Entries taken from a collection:

===============

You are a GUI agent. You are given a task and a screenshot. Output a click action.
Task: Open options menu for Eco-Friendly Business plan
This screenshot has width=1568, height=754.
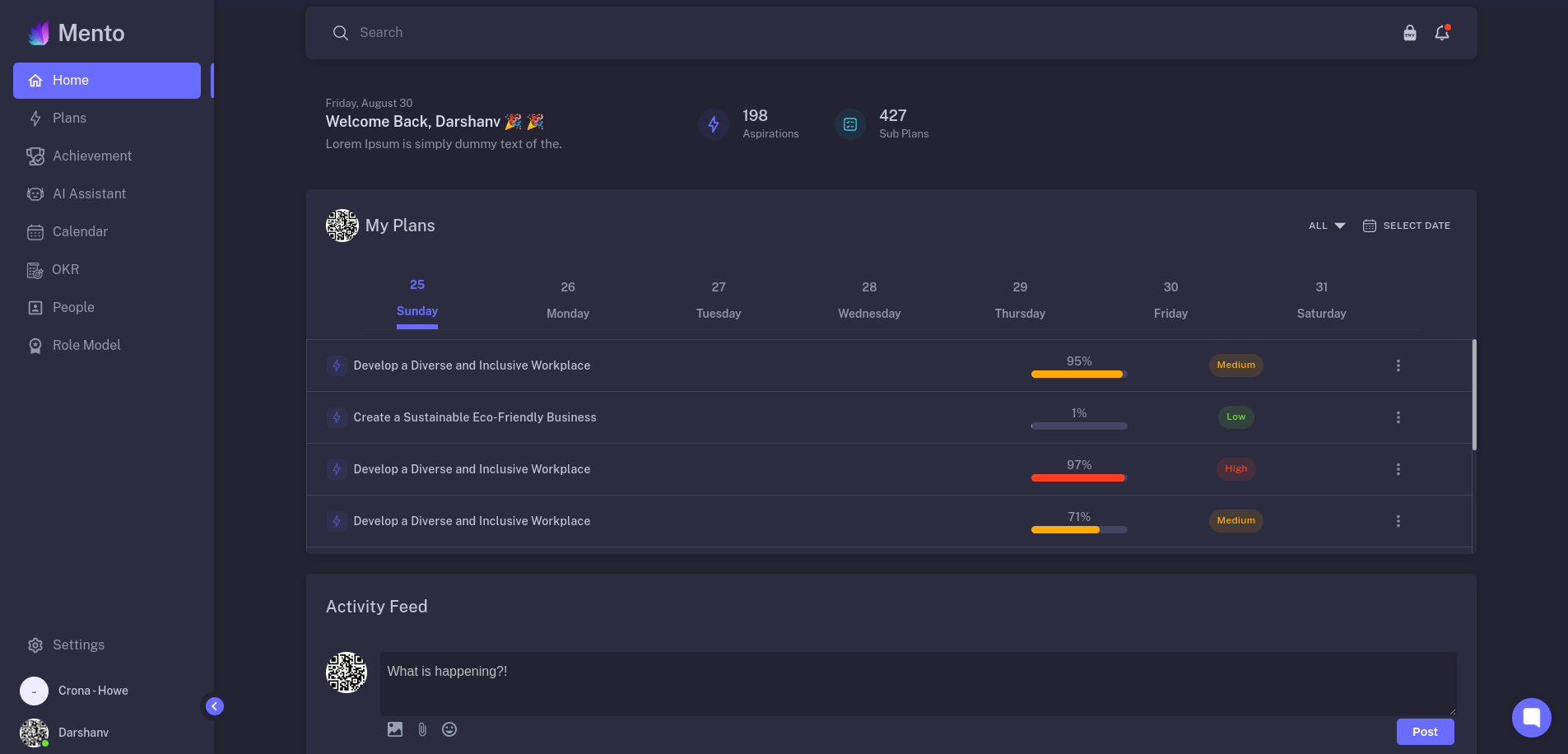(1398, 417)
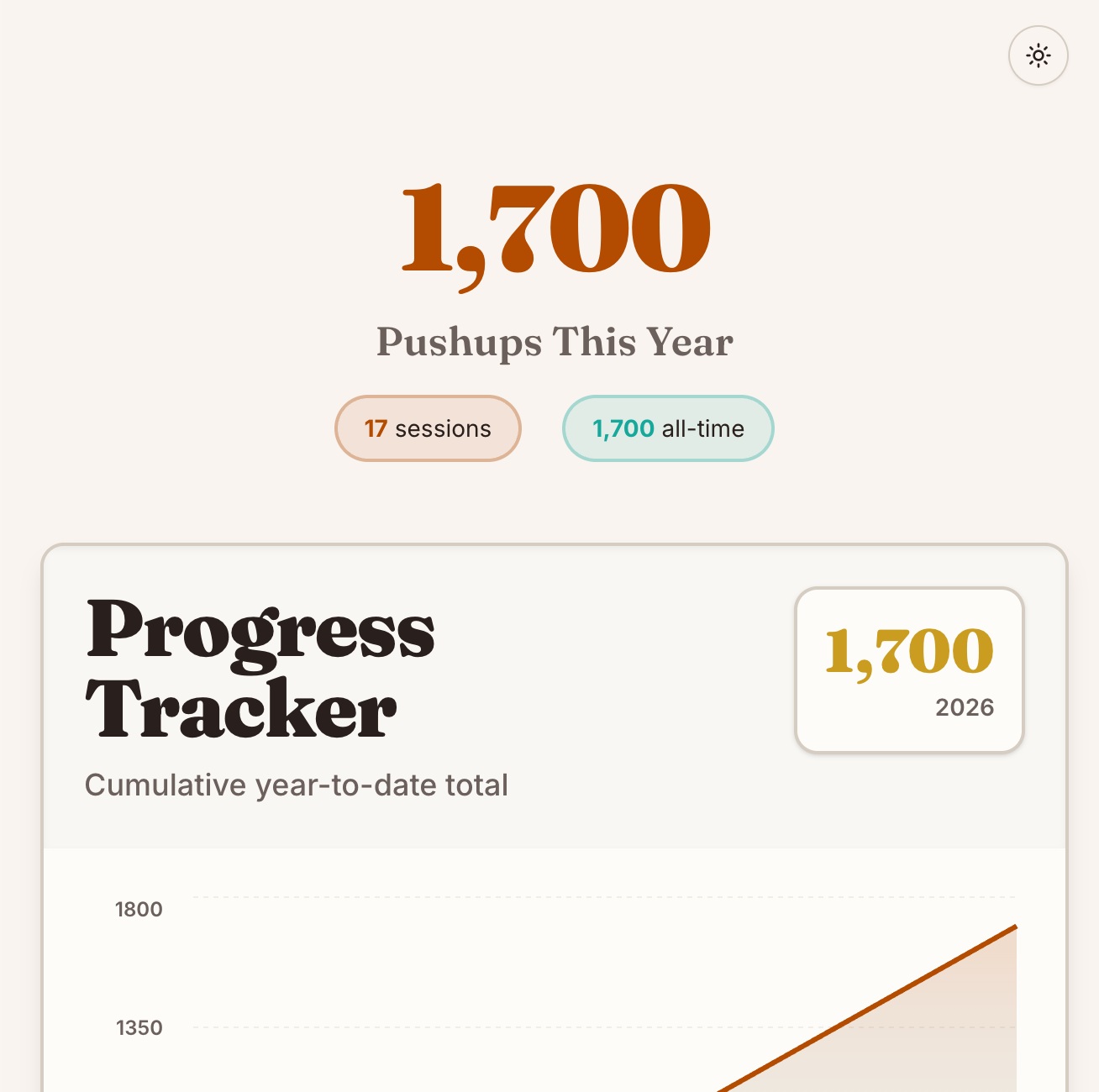Click the 1800 y-axis label
The image size is (1099, 1092).
pos(139,909)
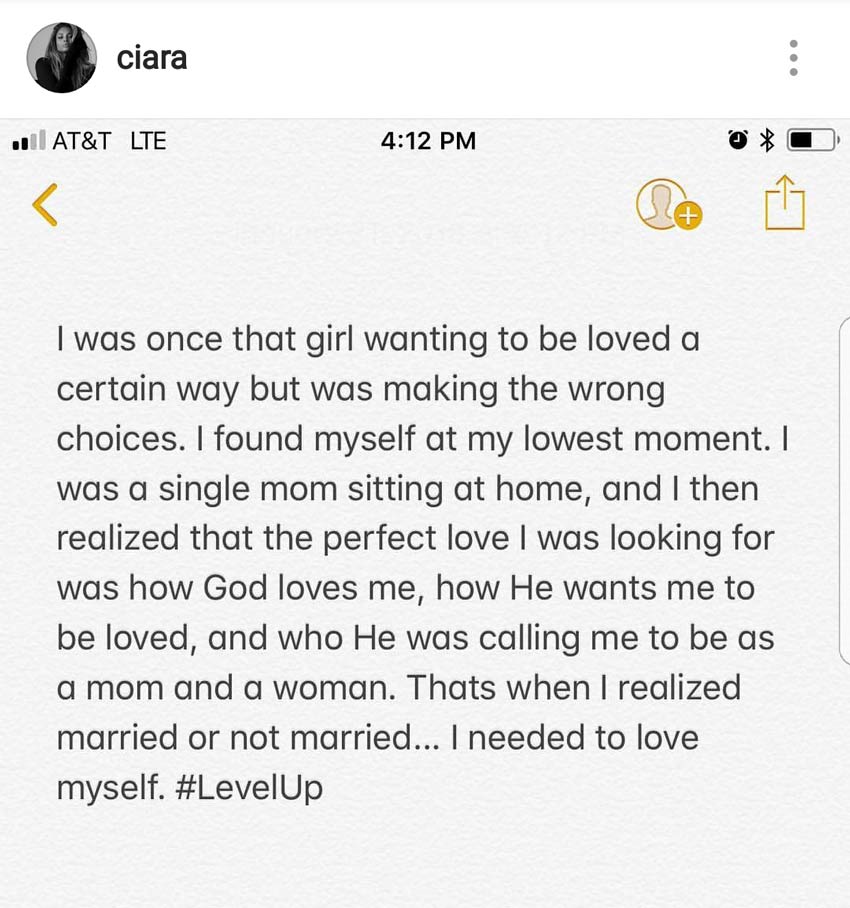850x908 pixels.
Task: Place cursor on 'I was once that girl' line
Action: click(x=378, y=339)
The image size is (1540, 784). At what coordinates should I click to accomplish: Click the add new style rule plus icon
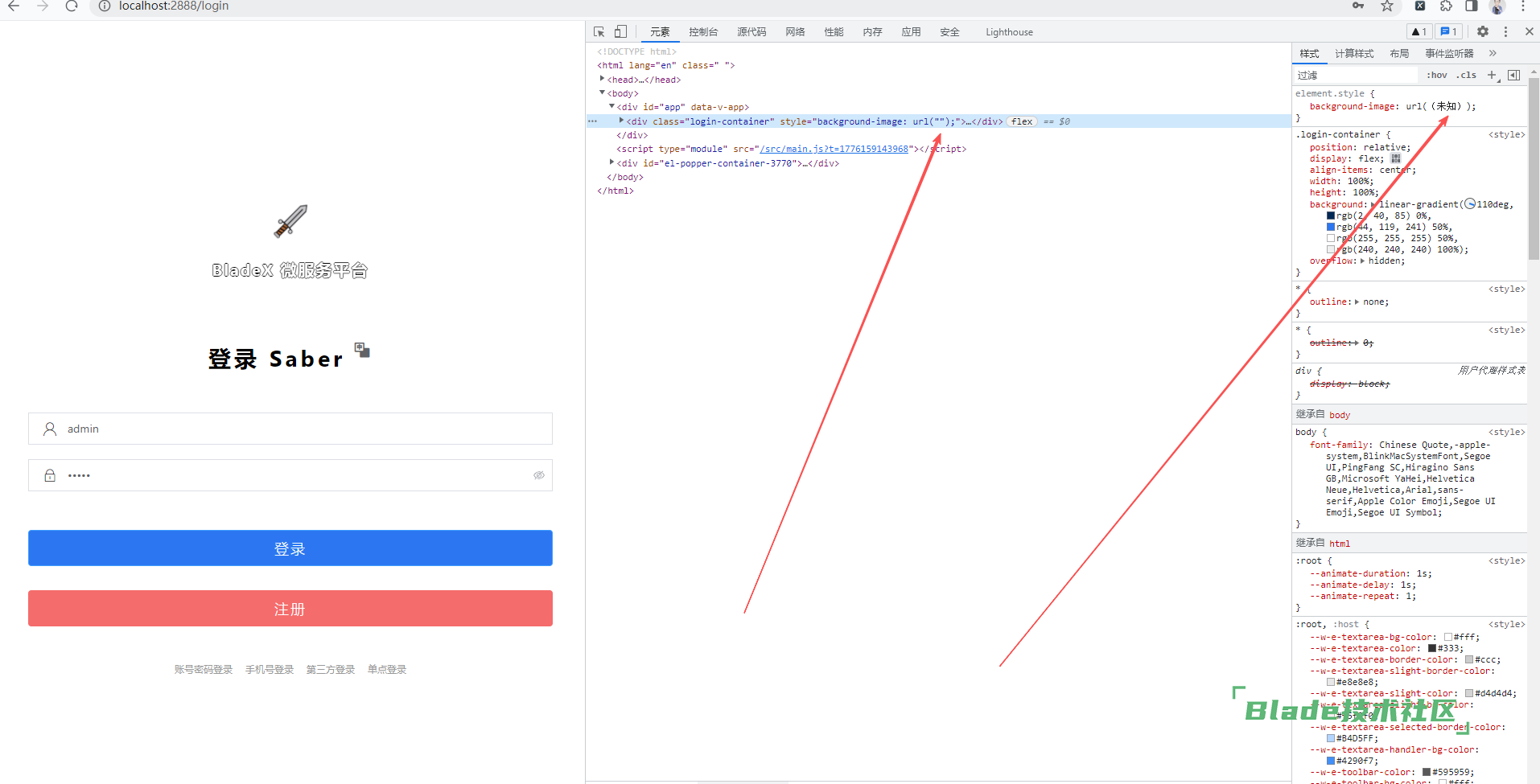1492,75
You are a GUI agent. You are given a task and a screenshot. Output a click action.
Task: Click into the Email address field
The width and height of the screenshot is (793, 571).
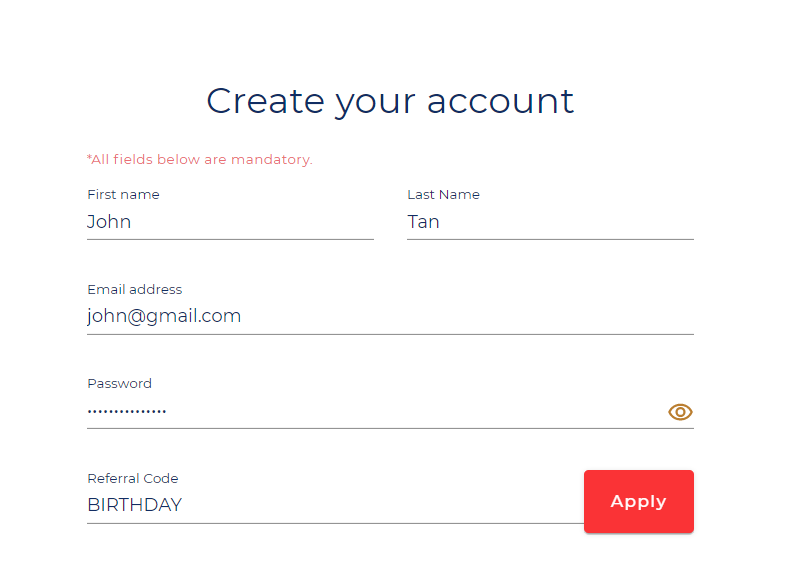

===============

Work instructions:
Reproduce nothing but the lines from the line containing "This screenshot has width=1568, height=754." through the last line of the data above, exactly as written and without pictures.

Answer space:
This screenshot has width=1568, height=754.
(1398, 417)
Click the 1800 y-axis label
The image size is (1099, 1092).
pos(139,909)
850x908 pixels.
Task: Place cursor on 'I was once that girl' line
Action: click(x=378, y=339)
The image size is (1540, 784). At what coordinates should I click to accomplish: Click the add new style rule plus icon
1492,75
You are a GUI agent. You are given a task and a screenshot. Output a click action.
Task: Click into the Email address field
The width and height of the screenshot is (793, 571).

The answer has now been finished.